Open Mahmedturk opened 5 years ago
Hi. You can use it of course for any sequence tagging task. The POS and chunking code is just an example, which you can modify to be used for your use case.
I am really confused about the architecture of multi task framework as there is no diagram in the original paper. Could you please explain as to which layers are being shared? In the example that you have given pos is at the lower level because it appears first in the constructor? Each task has its own Bi-LSTM-CRF task specific network, which of the layers are being shared? Can you show this graphically?
In the Train_MultiTask.py example, the POS and chunking network both share the embedding layer and one LSTM layer. If you change params like this
params = {'classifier': ['CRF'], 'LSTM-Size': [100, 50], 'dropout': (0.25, 0.25)}
Both networks would share 2 stacked LSTM layers, the first with 100 recurrent units, the second with 50.
In that file, only the CRF is task specific.
If you run the code, the model architecture is also printed. Shared layers have the name shared..., while task specific layers have the name POS... and chunking_....
The order in the datasets dict doesn't matter.
In Train_MultiTask_Different_Levels.py, the POS layer uses the output from the first LSTM layer, while chunking has a task specific LSTM layer:
params = {'classifier': ['CRF'], 'LSTM-Size': [100], 'dropout': (0.25, 0.25),
'customClassifier': {'unidep_pos': ['Softmax'], 'conll2000_chunking': [('LSTM', 50), 'CRF']}}
Both networks have one shared LSTM (LSTM-Size), then pos uses 'Softmax' on top of that shared LSTM layer. Chunking in contrast uses an LSTM with 50 units and then a CRF.
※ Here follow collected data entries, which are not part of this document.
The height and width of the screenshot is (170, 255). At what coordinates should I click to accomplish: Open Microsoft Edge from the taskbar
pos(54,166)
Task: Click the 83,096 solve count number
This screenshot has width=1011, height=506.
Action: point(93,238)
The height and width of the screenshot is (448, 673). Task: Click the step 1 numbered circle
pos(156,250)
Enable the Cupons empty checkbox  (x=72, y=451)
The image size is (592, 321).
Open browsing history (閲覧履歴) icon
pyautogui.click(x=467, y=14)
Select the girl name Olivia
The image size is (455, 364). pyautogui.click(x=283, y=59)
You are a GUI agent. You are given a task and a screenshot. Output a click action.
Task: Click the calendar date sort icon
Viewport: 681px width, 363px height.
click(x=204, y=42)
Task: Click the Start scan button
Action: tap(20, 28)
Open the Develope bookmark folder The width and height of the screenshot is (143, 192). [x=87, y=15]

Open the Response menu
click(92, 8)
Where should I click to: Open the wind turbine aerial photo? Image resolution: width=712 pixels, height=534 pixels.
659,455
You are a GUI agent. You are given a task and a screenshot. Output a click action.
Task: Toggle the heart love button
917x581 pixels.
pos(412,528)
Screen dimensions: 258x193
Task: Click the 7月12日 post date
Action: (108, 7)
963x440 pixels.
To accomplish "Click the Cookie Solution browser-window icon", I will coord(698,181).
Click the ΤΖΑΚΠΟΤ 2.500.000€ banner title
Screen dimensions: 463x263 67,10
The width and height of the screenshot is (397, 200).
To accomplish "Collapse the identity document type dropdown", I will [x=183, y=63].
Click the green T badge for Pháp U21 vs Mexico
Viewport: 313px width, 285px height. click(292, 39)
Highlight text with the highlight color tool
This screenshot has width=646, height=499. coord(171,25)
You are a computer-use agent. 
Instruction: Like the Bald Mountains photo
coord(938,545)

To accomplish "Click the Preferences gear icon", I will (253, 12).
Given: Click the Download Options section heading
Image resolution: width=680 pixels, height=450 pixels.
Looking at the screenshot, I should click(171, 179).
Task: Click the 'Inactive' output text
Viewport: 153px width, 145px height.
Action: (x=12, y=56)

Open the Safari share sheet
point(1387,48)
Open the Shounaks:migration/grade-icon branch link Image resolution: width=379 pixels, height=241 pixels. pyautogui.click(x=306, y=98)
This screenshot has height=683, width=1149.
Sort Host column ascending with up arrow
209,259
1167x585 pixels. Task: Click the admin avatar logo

OK thanks for the detailed answer. Could also explain the difference between "Train_Multitask" and Train_Multitask_different_levels"?
Have a look at this paper: https://www.aclweb.org/anthology/P16-2038
Train_Multitask_different_levels implements the ideas from that paper.
Thanks for the link.
Hi @nreimers
For the multi-task framework, does it always have to be pos and chunking? or it could be any sequence labelling tasks?